Traditional tile, modern style

Eco-friendly red tiles are unique to Mangaluru. Located at the confluence of two rivers Phalguni and Netravathi joining the Arabian Sea, the region has great deposits of high quality laterite clay which spearheaded the tile industry.

India’s first tile factory was established in Mangaluru in 1860 by Plebot, a German missionary. Christened ‘The Basel Mission Tile Factory’, it was situated on the banks of River Netravathi at Morgan’s Gate and was a pathbreaking venture that gave the world the famous Mangaluru tiles.

These tiles are unique in design and can withstand heavy rain. The aesthetic structure of the tile allows ventilation during summer. Eco-friendly and roughly one third the cost of a concrete roof, these tiles were once the most popular choice. Earlier wooden support beams and rafters formed the base of the roof. Now, iron anglers have replaced the wood.

The British preferred these tiles for their government buildings. The unique design of these tiles and their capacity to drain rainwater without seepage and clogging caught the attention of the famous architect Fredrick William Stevens who used them while constructing the Chhatrapati Shivaji Terminus in Mumbai. The tiles are exported to Myanmar, Seychelles, countries in the Far East, European countries like Spain and Portugal, East Africa, Sri Lanka and even Australia.

Good old days

Easy access to firewood due to close proximity to the Western Ghats, availability of cheap skilled labour and the existence of port in Mangaluru are the major factors that led to the rapid development of this industry. It reached its peak in the 1960’s and 1970’s. With such favourable conditions, the tile industry flourished and led to the emergence of many more tile factories in the region. Abundant deposits of clay both in Gurupura on the banks of Phalguni River and in Bantwal on the banks of Netravathi River further facilitated the growth of the industry so much so that the region had more than 112 factories churning out these marvels in red clay.

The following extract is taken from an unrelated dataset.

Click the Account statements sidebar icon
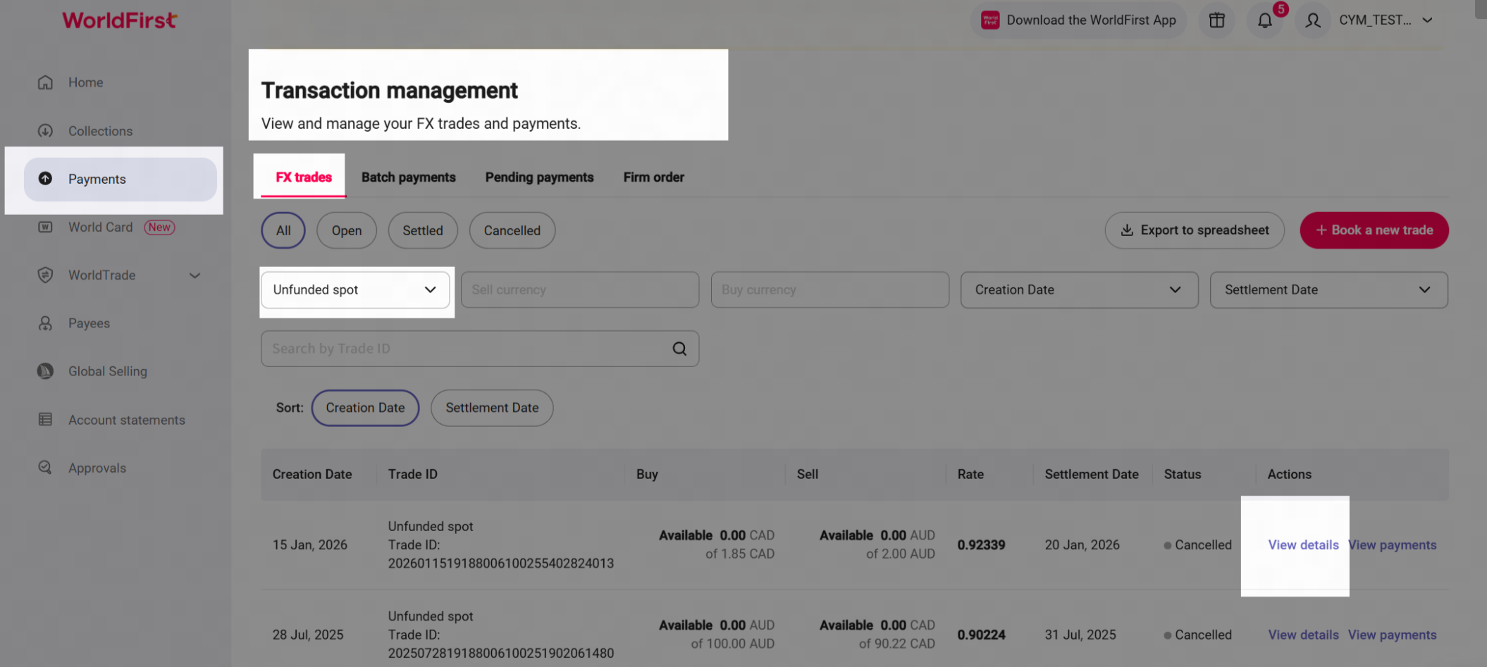 pos(45,420)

Process of preparation is highly skill- based. The clay is first placed in a mould and shaped to exact measurement. Then, the company logo is stamped on the wet mould and the extra clay is taken off.

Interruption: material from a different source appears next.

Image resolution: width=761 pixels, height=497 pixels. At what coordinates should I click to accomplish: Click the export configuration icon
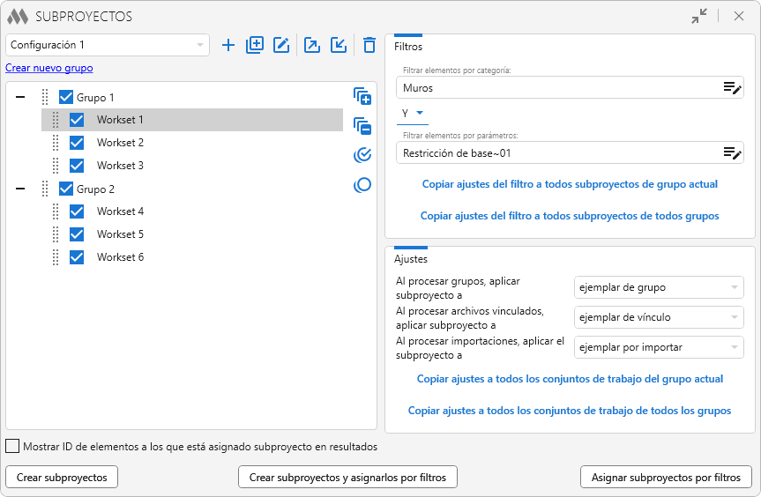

The tile is then sent to the furnace to be baked and glazed. Once ready, the tile weighs 2kg to 3kg. The red colour is due to the high iron compound found in the lateritic clay. Quality of the clay gives necessary strength to the tiles. In Mangaluru, we can see century-old buildings still sporting the original tiles.

In fact, there are quite a few heritage buildings in Mangaluru that showcase these classic tiles. Office of the Deputy Commissioner, Government University College at Hampankatta, historical churches of Mangaluru like the Rosario Cathedral, the famed St. Aloysius College and many other old buildings stand witness to the durability of these tiles. The striking red colour of these rooftops against the backdrop of swaying coconut palms are beautiful visions that should not be missed.

A sad decline

The speedy momentum of the tile industry slowed down when the concept of high-rise apartments came into picture. Owing to rising costs, the local preferences shifted from eco-friendly tiles to RCC roofing. Factories that produced 25,000 tiles per day now manufacture only about 15,000 tiles.

Non-availability of skilled labour and scarcity of clay also haunt the industry. The first quality tiles are in demand for ethnic homes but second and third quality tiles don’t have many takers.

These ethnic tiles that remind one of homely abodes with coconut trees must be preserved for posterity.